== TEXT EXCERPT ==
-- Begin --

Ariel and Taiping china tea race

DURANGO
17th July 2008, 18:05
Could any one please put me onto a decent photo of these two wonderful ship,s, or individual photos would be better, i beleive the Taiping carried more sail than the Ariel i have seen a photo of them but nothing that i can realy work from would very much appreciate any assistance best wishes Dave .

stein
19th July 2008, 15:08
I believe photos are rather scarce. David MacGregor has identified a ship purported to be Sir Lancelot in a photograph belonging to the Peabody Museum of Salem USA as the Ariel. This picture showing the clipper broadside on at the Pagoda anchorage, in what he presumes to be 1869, is reproduced on page 216-17 in 'Fast Sailing ships' (Conway, 1988). If he had been able to trace a photograph of the Taeping, I'm sure he would have published it in one of his books.
I have posted a photograph of painting of mine of the front end of the Ariel in the gallery, unfortunately I seem to have shaken the camera and it is rather blurry.
I thought I had posted Dutton's well known litograph of the race, but I can't find it, so I'll post it now. This might be the best likeness of the Taeping we will ever come across. Regards, Stein.

DURANGO
19th July 2008, 16:54
I believe photos are rather scarce. David MacGregor has identified a ship purported to be Sir Lancelot in the Peabody Museum of Salem USA as the Ariel. This picture showing the clipper broadside on at the Pagoda anchorage, in what he presumes to be 1869, is reproduced on page 216-17 in 'Fast Sailing ships' (Conway, 1988). If he had been able to trace a photograph of the Taeping, I'm sure he would have published it in one of his books.
I have posted a photograph of painting of mine of the front end of the Ariel in the gallery, unfortunately I seem to have shaken the camera and it is rather blurry.
I thought I had posted Dutton's well known litograph of the race, but I can't find, it so I'll post it now. This might be the best likeness of the Taeping we will ever come across. Regards, Stein.
Many thanks Stein much appreciated just what i am looking for best wishes Dave .

DURANGO
28th July 2008, 15:23
Could any one please put me onto a decent photo of these two wonderful ship,s, or individual photos would be better, i beleive the Taiping carried more sail than the Ariel i have seen a photo of them but nothing that i can realy work from would very much appreciate any assistance best wishes Dave . I very much doubt i will get anywhere with this request but you just never know there is so much knowledge floating about on this site that i might just be lucky , i am trying to find out the individual house flags of Taeping and Ariel i was very lucky to have been sent the picture of both ships racing homeward by Stein which has been a great help many thanks

stein
28th July 2008, 19:03
Taeping was launched for Alexander Rodger of Glasgow I read, whether she changed owners before she was wrecked in 1871, I do not know. The Ariel was launched for Shaw, Lowther & Maxton of London, and whether she changed owners before disappearing in 1872 I do not know either, but since MacGregor doesn't mention any ownership changes for any of the ships there probably were none. Now to find the flags. I'll look around.

-- End --

== INFORMATION SUPPLIED ==

-- Begin --

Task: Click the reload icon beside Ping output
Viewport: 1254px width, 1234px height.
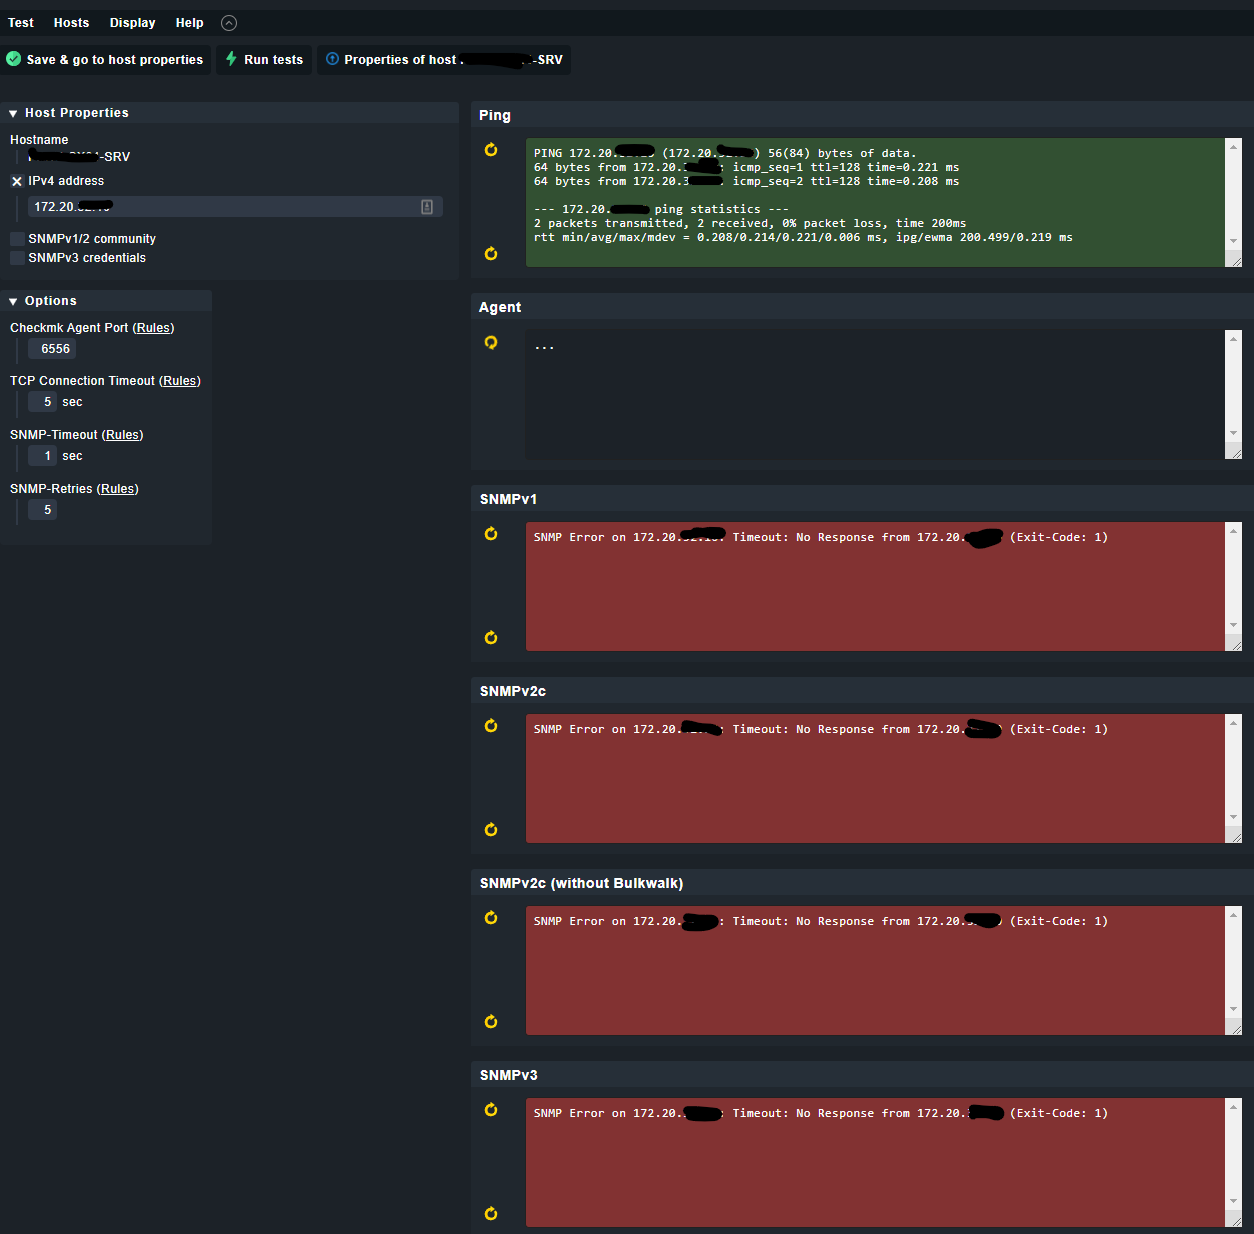Action: click(491, 150)
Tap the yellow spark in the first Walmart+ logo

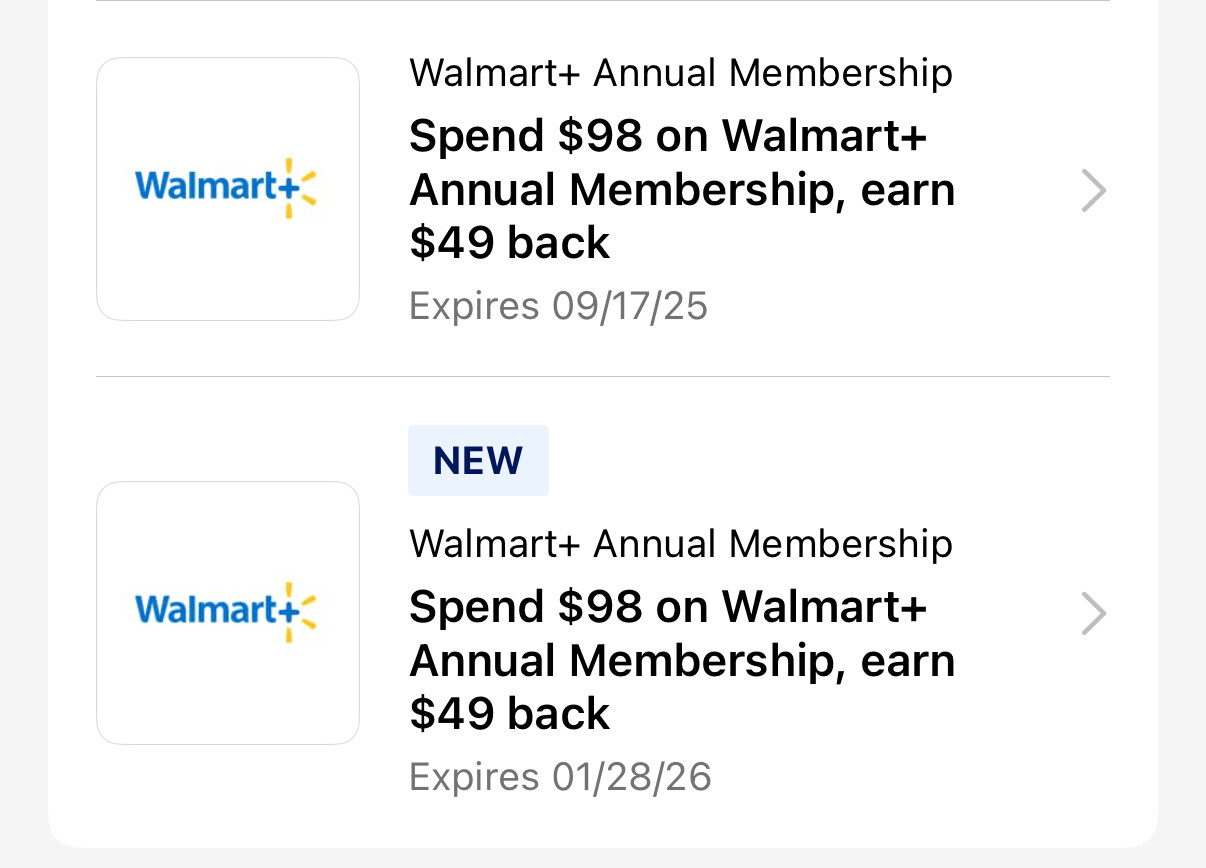tap(298, 188)
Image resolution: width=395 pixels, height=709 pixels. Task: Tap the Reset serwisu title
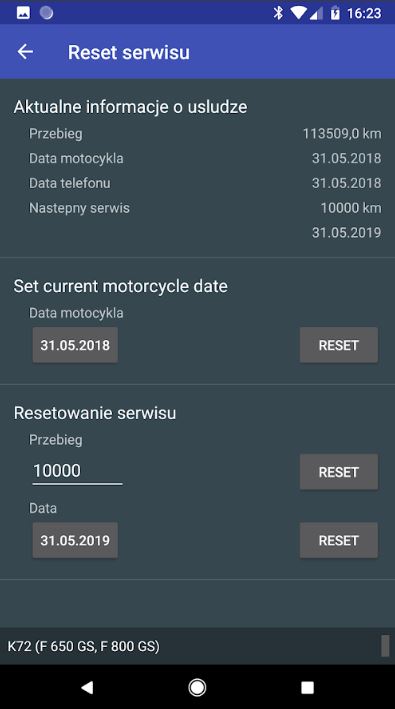pos(129,52)
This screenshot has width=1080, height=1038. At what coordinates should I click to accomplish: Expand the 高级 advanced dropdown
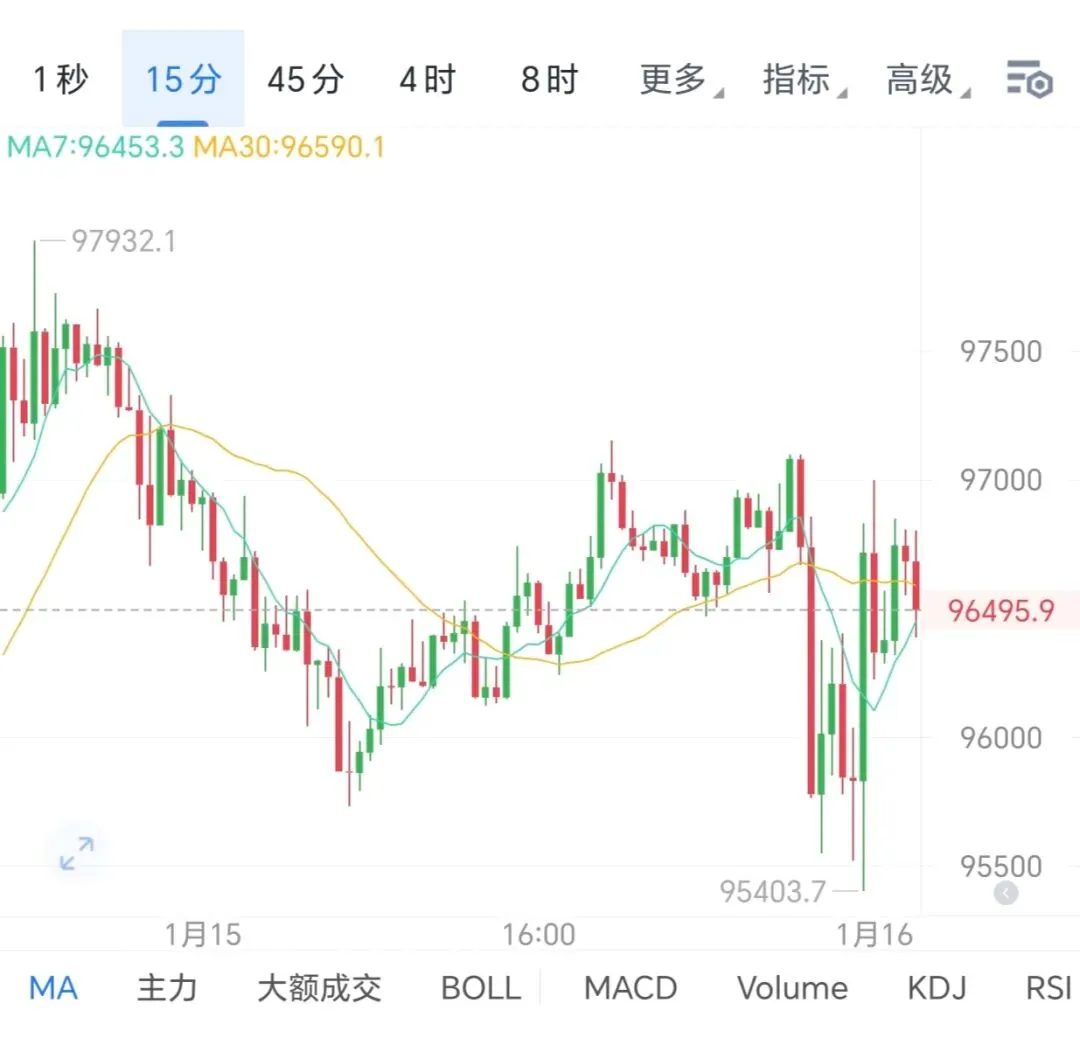923,79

-- End --

== REQUIRED TASK ==
Continue the forum thread about the Ariel and Taiping tea race, picking up after its final post.

== REPLY TO THE EXERCISE ==
Shaw, Maxton & Co., I've found. Page 192 in Lubbock's 'China Clippers.' But not much point in posting it if I can't find the other flag? Regards, Stein.

DURANGO
28th July 2008, 21:55
Taeping was launched for Alexander Rodger of Glasgow I read, whether she changed owners before she was wrecked in 1871, I do not know. The Ariel was launched for Shaw, Lowther & Maxton of London, and whether she changed owners before disappearing in 1872 I do not know either, but since MacGregor doesn't mention any ownership changes for any of the ships there probably were none. Now to find the flags. I'll look around.
Shaw, Maxton & Co., I've found. Page 192 in Lubbock's tea clippers. But not much point in posting it if I can't find the other flag? Regards, Stein.

I have to say Stein your a gold mine full of knowledge and even the one flag would be great i realy do appreciate you taking the trouble best wishes Dave .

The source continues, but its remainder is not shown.